=== Work required ===
Print, exactly and completely, every entry in the data.
Start of Data
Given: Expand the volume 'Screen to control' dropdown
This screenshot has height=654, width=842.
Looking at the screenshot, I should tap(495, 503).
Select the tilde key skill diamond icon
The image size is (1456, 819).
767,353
End of Data
=== Solution to the exercise ===
Given: Expand the volume 'Screen to control' dropdown
This screenshot has height=654, width=842.
Looking at the screenshot, I should tap(495, 503).
Select the tilde key skill diamond icon
The image size is (1456, 819).
767,353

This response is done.